10 August 2015: Bird Peppers and Pepper Sherry

Pepper sherry and a crystal bowl of the fresh peppers, both of which were once essential condiments on Savannah tables. Photography by John Carrington, from my Savannah Cookbook, published in 2008

Once upon a time, a pot containing a pepper plant that produced tiny, innocent-looking peppers no bigger than small peas could be found in almost every Savannah courtyard. Known as “bird peppers,” they only looked innocent: they’re among the fieriest of all the hot pepper clan. Everyone grew them because they were a fixture in Savannah dining rooms. The fresh peppers were passed in a small bowl to be used as a condiment for soup.

But they were also used in an infusion with sherry to create a lovely condiment known simply as Pepper Sherry. Whether it was in an elegant crystal cruet or just a re-used soda or condiment bottle, this fiery, amber liquid graced almost every sideboard in town, from the humblest creek-side dwellings to the most elegant of townhouses downtown.

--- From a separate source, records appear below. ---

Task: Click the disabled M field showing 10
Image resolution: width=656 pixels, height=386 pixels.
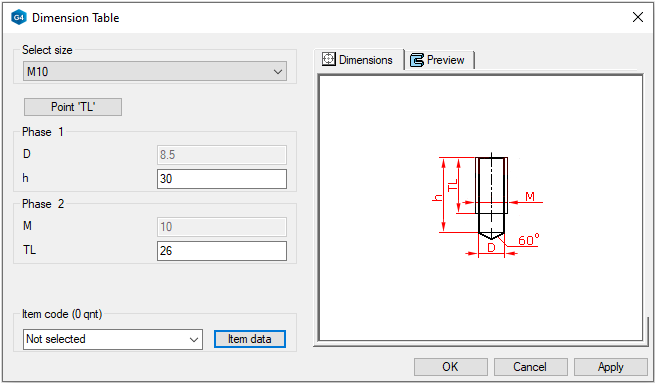Action: pyautogui.click(x=222, y=227)
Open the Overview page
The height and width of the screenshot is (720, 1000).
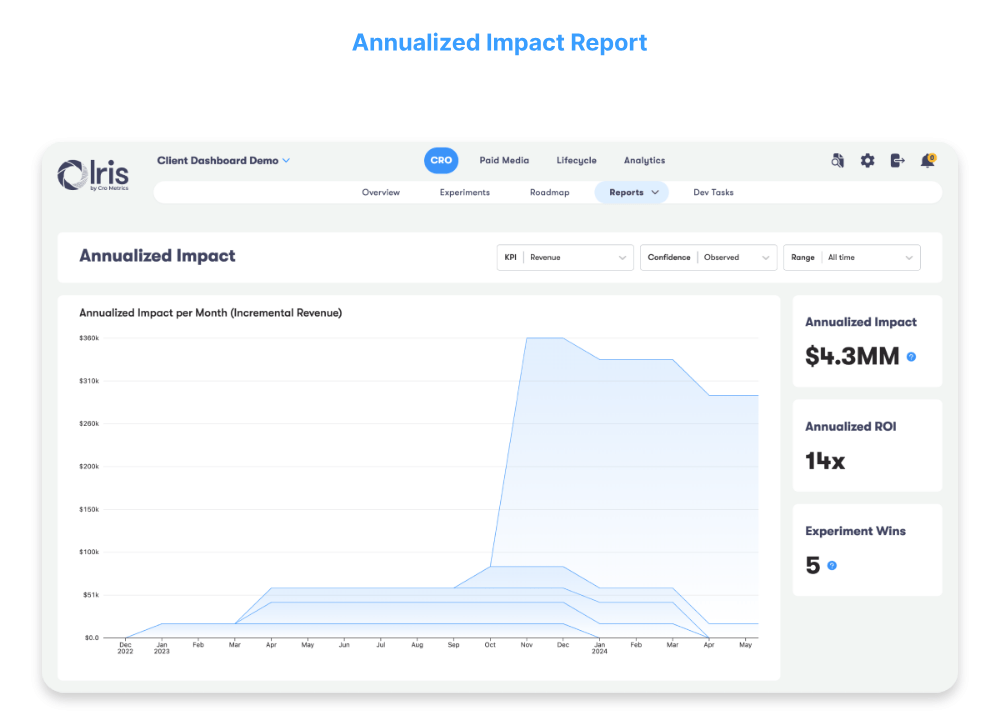tap(381, 192)
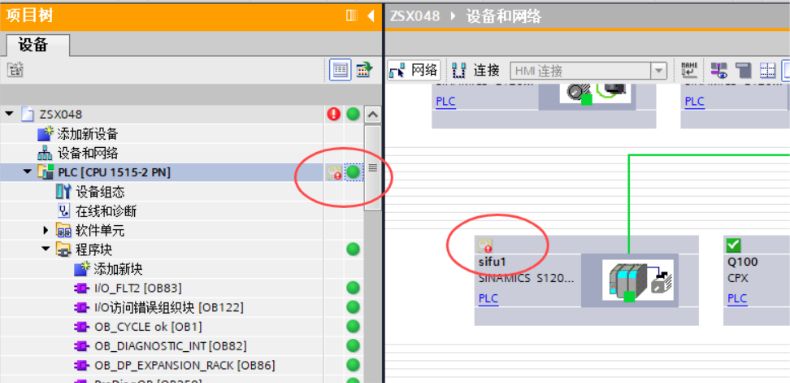The width and height of the screenshot is (790, 383).
Task: Click the green check status icon on Q100
Action: (734, 245)
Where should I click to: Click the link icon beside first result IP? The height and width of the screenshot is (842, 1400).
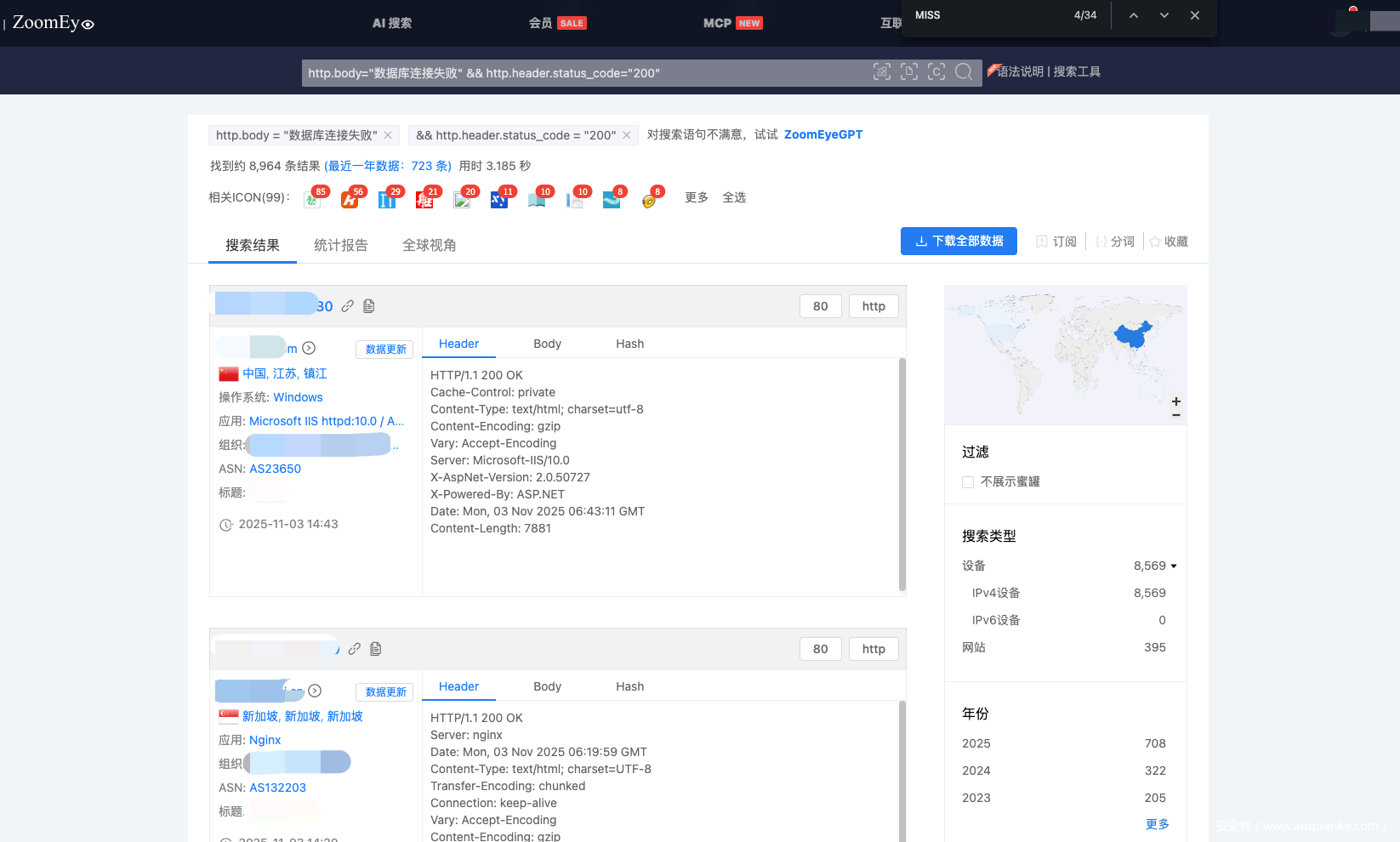(347, 306)
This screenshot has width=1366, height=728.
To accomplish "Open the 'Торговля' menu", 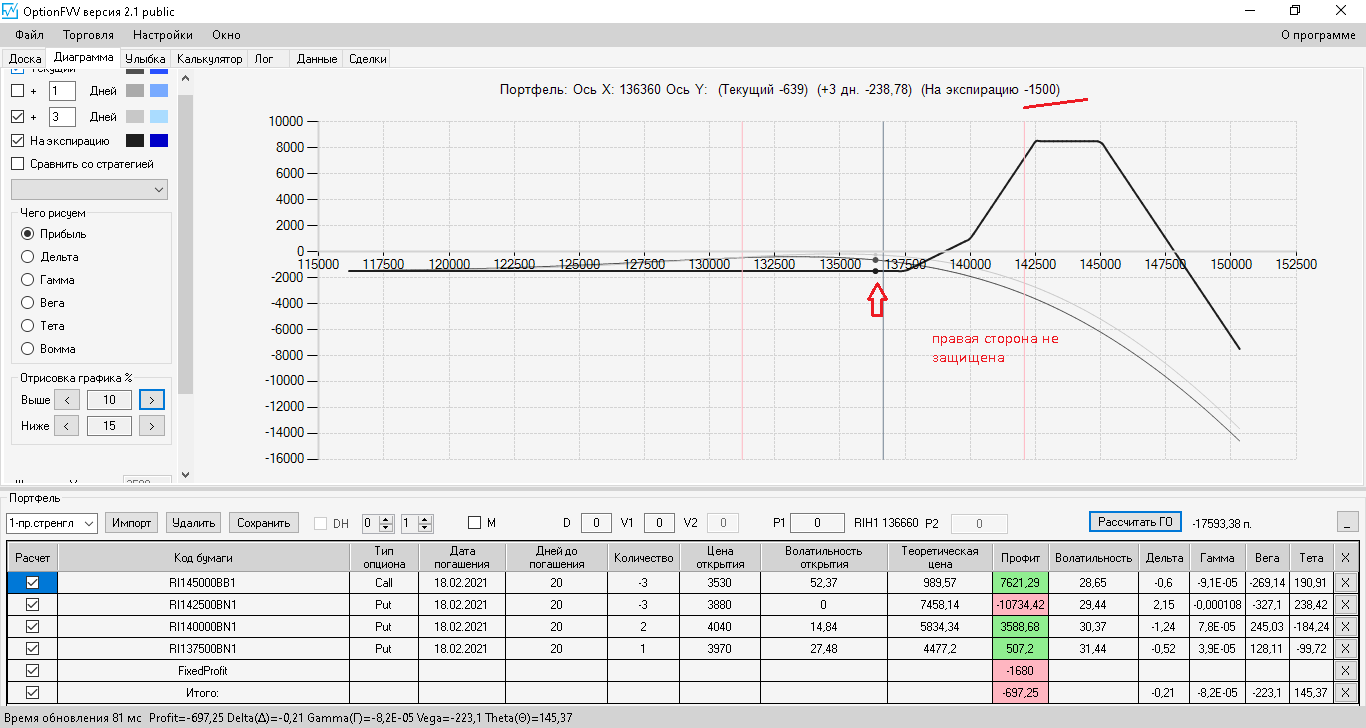I will tap(88, 35).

Pepper Sherry isn’t unique to Savannah, of course; it was common wherever British Colonials settled in the subtropics. But Savannahians made it their own and it was so essential that brides were given a jar of it at their marriage. Whenever the menu included turtle soup, creamy crab soup, crab stew, or Savannah’s unique variation of Southern vegetable soup known simply as “okra soup,” you could be sure that this condiment would always accompany them.

It was so commonplace in fact that recipes for it were not written down and are never included in old Savannah cookbooks—even the ones that mention it. Unhappily, in the last half-century this lovely condiment fell out of use and all but disappeared. When I started working on my Savannah Cookbook, I could find neither a recipe nor a single person who could quite recall the proportions.

Then, as luck would have it, one afternoon I happened to mention it in passing to Ashby Angell, a fine gardener, who was coaching me on growing bird peppers. Suddenly her eyes lit up as she remembered that she’d been given a jar of the stuff. Sure enough, it was still in the back her pantry, and though it was more than twenty years old and had barely been touched for most of those years, it was not only still edible, but absolutely delicious. Best of all, because it was mostly untouched, it was essentially a recipe in a jar.

Pepper Sherry

The heat intensifies as the infusion sits for the first few months. If you want to keep it milder, strain out the peppers after about two-to-three weeks.

Makes 1 cup

1/3 cup bird peppers or ½ cup other small hot peppers
1 cup medium dry sherry (amontillado)

1. Rinse the peppers in cold water, drain, and put them in a heatproof bowl. Bring 1 cup of water to a rolling boil and pour it over the peppers. Let stand 1 minute and drain.

2. Put the peppers in a clean cruet, jar, or bottle that will hold at least 1½ cups. Pour the sherry over them, stop or seal it well, and steep for at least 24 hours before using. I find it helps distribute the peppery oils if you gently shake the cruet after 24 hours.